Segundo Lev Semenovich Vygotsky (1960), o desenvolvimento do indivíduo está atrelado ao convívio social. Para o psicólogo a aquisição de conhecimentos se dá principalmente pelo fato de interagirmos com o meio ao qual somos expostos, além de frisar a importância das relações inter e intrapessoais que, através do processo denominado ‘’mediação”, somos influenciados e influenciamos aqueles que nos circundam. Nesse sentido, Vygotsky afirma em seu livro sobre a gênese das funções mentais que “nos tornamos nós mesmos através dos outros” (p. 56).
No que se refere a aquisição da linguagem, Kaspar, ao reproduzir as palavras “Quero ser cavaleiro, igual ao meu pai” somos instigados à reflexão de que parte do desenvolvimento da linguagem talvez esteja atrelada à estímulos e reforços, assim como pode-se observar na teoria de aprendizagem sustentada por B.F. Skinner. Entretanto, não seria prudente da parte do espectador crítico, atribuir todo o desempenho linguístico humano a vieses unicamente behavioristas. Kaspar, através de estímulos associa uma sentença que é sempre reforçada pela pessoa que o mantinha em “cativeiro”. É, perceptível, porém, que somente o faz por repetição e de forma mecânica e não porque reconhece o caráter semântico da sentença, o que nos faz refletir sobre outras teorias disponíveis na literatura a respeito.
O filme nos faz refletir, também, a respeito da teoria de Noam Chomsky (1957). Para o linguista, somos dotados da faculdade da linguagem, que seria expressada principalmente por um dispositivo de aquisição alojado em nossos cérebros, que é ativado através do convívio em sociedade, pelo qual a chamada “gramatica universal” é moldada. O fato de Kaspar Hauser ter vivido parte de sua vida privado de contato social fez com que ele não desenvolvesse uma língua. Porém, se ele estivesse sido exposto a este produto social, sabemos que a teria desenvolvido. Um cachorro, entretanto, mesmo tendo sido domesticado e vivido durante muito tempo na companhia do homem e sido exposto a estes mesmos estímulos não desenvolveria a língua. Sustentando a teoria Chomskiana de que a faculdade da linguagem é o que nos diferencia dos demais seres.

Trechos do material

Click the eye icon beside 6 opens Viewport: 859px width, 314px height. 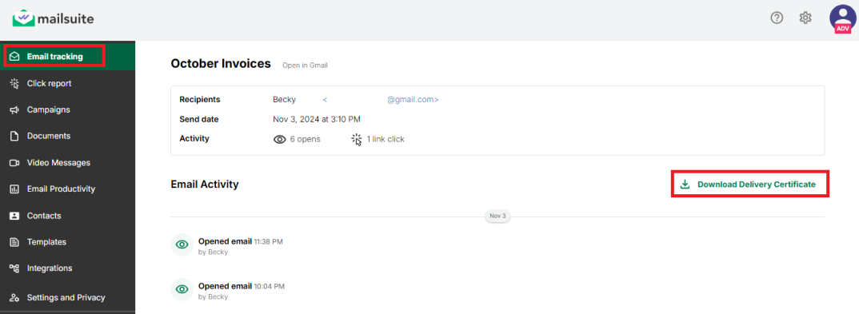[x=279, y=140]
...
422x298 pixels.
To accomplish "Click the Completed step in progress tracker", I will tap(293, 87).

O que fazer
**1)** Liste todos os estudiosos citados pelo nome no texto fornecido.
**2)** Resuma o texto fornecido em duas frases.
**3)** Segundo o texto fornecido, que frase Kaspar reproduz?

Respostas
**1)** Lev Semenovich Vygotsky; B.F. Skinner; Noam Chomsky

**2)** O texto usa o caso de Kaspar Hauser, mostrado no filme, para pensar nas ideias de Vygotsky sobre o convívio social, de Skinner sobre estímulos e reforços e de Chomsky sobre a faculdade da linguagem. Kaspar repete uma frase de forma mecânica, sem entender o sentido dela, e não desenvolveu uma língua por ter vivido sem contato social, o que apoia a ideia de Chomsky de que a faculdade da linguagem nos diferencia dos demais seres.

**3)** "Quero ser cavaleiro, igual ao meu pai"